PERMANENT WORK-RELATED MENTAL IMPAIRMENT RATING REPORT WORK SHEET
CATEGORY DEFINITION GUIDELINES
CATEGORY 0: - No Permanent Impairment.
Mental symptoms arising from the work-related psychiatric diagnosis have been absent for the past month. ADLs are not affected. Functioning is at pre-injury baseline in social and work activities in all areas; no more than everyday problems.
CATEGORY 1: Minimal Category of Permanent Impairment.
Mental symptoms, arising from the work-related psychiatric diagnosis and not likely to remit despite medical treatment, minimally impair functioning.
CATEGORY 2: Mild Category of Permanent Impairment.
Mental symptoms, arising from the work-related psychiatric diagnosis are not likely to remit despite medical treatment, and are mildly impairing. ADLs are mildly disrupted. Functioning shows mild permanent impairment in social or work activities.
CATEGORY 3: Moderate Category of Permanent Impairment.
Mental symptoms, arising from the work-related psychiatric diagnosis and not likely to remit despite medical treatment, are moderately impairing. ADLs are moderately disrupted. Functioning shows moderate permanent impairment. Activities sometimes need direction or supervision.
CATEGORY 4: Marked Category of Permanent Impairment.
Mental symptoms, arising from the work-related psychiatric diagnosis and not likely to remit despite medical treatment, are seriously impairing. ADLs are seriously disrupted. Functioning shows serious difficulties in social or work activities.
CATEGORY 5: Extreme Category of Permanent Impairment.

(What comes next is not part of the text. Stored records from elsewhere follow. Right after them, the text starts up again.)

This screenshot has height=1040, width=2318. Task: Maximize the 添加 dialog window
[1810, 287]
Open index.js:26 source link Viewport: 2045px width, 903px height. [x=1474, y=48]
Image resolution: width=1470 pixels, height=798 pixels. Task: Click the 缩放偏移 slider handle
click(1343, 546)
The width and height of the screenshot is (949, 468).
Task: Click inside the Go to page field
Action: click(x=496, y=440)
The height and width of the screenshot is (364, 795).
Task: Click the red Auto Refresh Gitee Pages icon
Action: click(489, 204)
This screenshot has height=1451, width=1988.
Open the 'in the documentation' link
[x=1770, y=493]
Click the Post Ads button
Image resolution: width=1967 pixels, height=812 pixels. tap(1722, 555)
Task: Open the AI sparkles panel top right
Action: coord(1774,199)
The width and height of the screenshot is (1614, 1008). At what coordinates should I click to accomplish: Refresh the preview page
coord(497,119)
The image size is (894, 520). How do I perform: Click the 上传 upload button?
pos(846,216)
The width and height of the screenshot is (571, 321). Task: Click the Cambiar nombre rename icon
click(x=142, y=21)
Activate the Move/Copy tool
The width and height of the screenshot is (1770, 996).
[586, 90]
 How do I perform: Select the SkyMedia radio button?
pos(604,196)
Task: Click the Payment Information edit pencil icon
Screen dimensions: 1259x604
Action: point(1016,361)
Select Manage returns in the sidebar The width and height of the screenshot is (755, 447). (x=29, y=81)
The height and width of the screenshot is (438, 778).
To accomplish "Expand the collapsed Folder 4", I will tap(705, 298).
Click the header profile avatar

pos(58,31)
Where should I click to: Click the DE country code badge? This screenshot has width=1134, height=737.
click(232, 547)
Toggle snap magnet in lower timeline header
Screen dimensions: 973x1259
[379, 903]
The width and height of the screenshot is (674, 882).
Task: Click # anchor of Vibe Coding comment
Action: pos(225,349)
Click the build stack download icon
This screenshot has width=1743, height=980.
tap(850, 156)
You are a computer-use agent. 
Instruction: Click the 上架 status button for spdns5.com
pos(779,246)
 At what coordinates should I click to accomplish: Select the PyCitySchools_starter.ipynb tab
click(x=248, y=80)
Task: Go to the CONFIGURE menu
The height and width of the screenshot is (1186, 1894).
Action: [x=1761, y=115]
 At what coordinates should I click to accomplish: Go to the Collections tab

Mental symptoms, arising from the work-related psychiatric diagnosis and not likely to remit despite medical treatment, are incapacitating. At times, ADLs require structuring. Functioning is quite poor, unsafe in work settings, at times requires hospitalization or full-time supervision. Most activities require directed care.
CATEGORY 6: Maximum Category of Permanent Impairment.
This impairment level precludes useful functioning in all areas. These individuals are generally appropriate for institutionalized settings, if available. All activities require directed care.